Inglis won the 2018 Canadian Mixed Curling Championship (held in November 2017), playing third for Team Ontario, which was skipped by Mike Anderson and went on to win the 2018 World Mixed Curling Championship.

Inglis did not make it to another provincial championship until 2018 with teammates Jessica Corrado, Stephanie Corrado and de Groot. There, she made it to the final where she lost against Hollie Duncan. Inglis was invited to play alternate and coach the team at the 2018 Scotties Tournament of Hearts, Canada's national women's curling championship. Team Inglis qualified for the 2020 Ontario Scotties Tournament of Hearts, where she lost to Duncan in the semifinal.

Inglis was invited to be the alternate on Team Ontario (skipped by Rachel Homan) at the 2021 Scotties Tournament of Hearts. Inglis threw four rocks in two games at the event. The team made it to the final, where they lost to Kerri Einarson, representing Team Canada.

Team Inglis played in the 2021 Canadian Olympic Curling Pre-Trials, where she led her team to a 2–4 record, failing to make the playoffs. The team played in the postponed 2022 Ontario Scotties Tournament of Hearts with Kim Tuck replacing Jessica Corrado at third. Inglis led the team to a 3–4 record, failing to advance.

For the 2022–23 curling season, the Corrados left the team, and were replaced by Kira Brunton at third and Cheryl Kreviazuk at second. The team's success on tour qualified them for the 2023 Ontario Scotties Tournament of Hearts, where she again lost to Hollie Duncan in the semifinal. Following the season, Kreviazuk was replaced at second by Calissa Daly. The team played in the 2023 PointsBet Invitational, where they lost in the "Sweep 16". The team qualified again for the 2024 Ontario Scotties Tournament of Hearts, where she won her first ever provincial women's championship, defeating Carly Howard 8–7 in the final, and represented Ontario at the 2024 Scotties Tournament of Hearts. At the Hearts, she led her rink to a 3–5 record, missing the playoffs. Later that year, the team played in the 2024 PointsBet Invitational, where the team lost to Skrlik again in the Sweep 16. Later that season, the team played in the 2025 WFG Masters Grand Slam of Curling event. There, the team went 2–2 in pool play, before losing to Team Momoha Tabata in a tiebreaker. Inglis would go on to repeat as Ontario Champions in 2025, returning to the 2025 Scotties Tournament of Hearts.
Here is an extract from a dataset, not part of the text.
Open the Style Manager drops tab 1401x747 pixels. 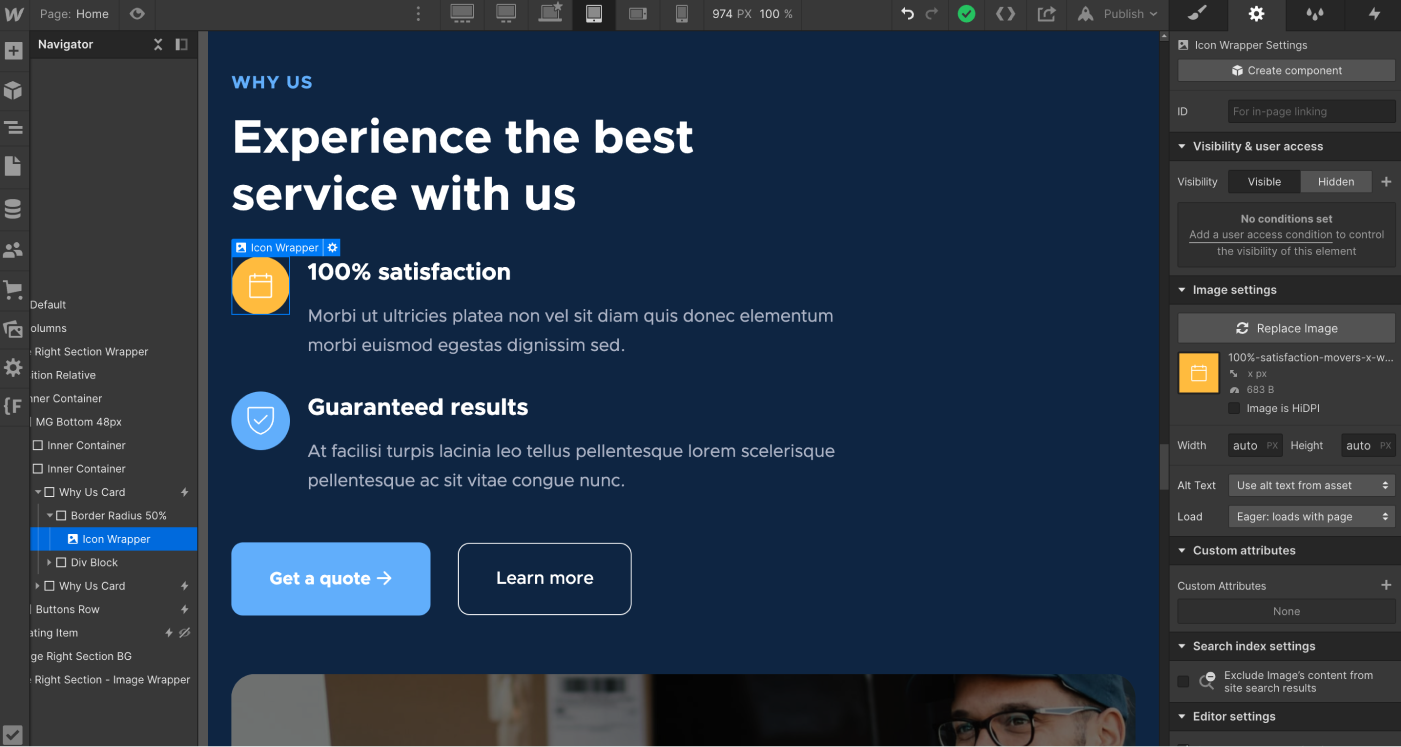tap(1315, 14)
At their second Scotties as a team, the Inglis rink would improve, finishing the round robin with a 6–2 record, qualifying for the Championship round, where they would lose 9–8 to Alberta's Kayla Skrlik.

The team played in the 2025 Canadian Olympic Curling Pre-Trials, where they finished with a 4–3 record, just missing the playoffs.

==Personal life==
Inglis is employed as the Coordinator, Social Media and Web Content for Curling Canada. She has also sat on the board of the Toronto Curling Association. Her father is Mark Inglis. She is in a relationship with fellow curler Laura Strong.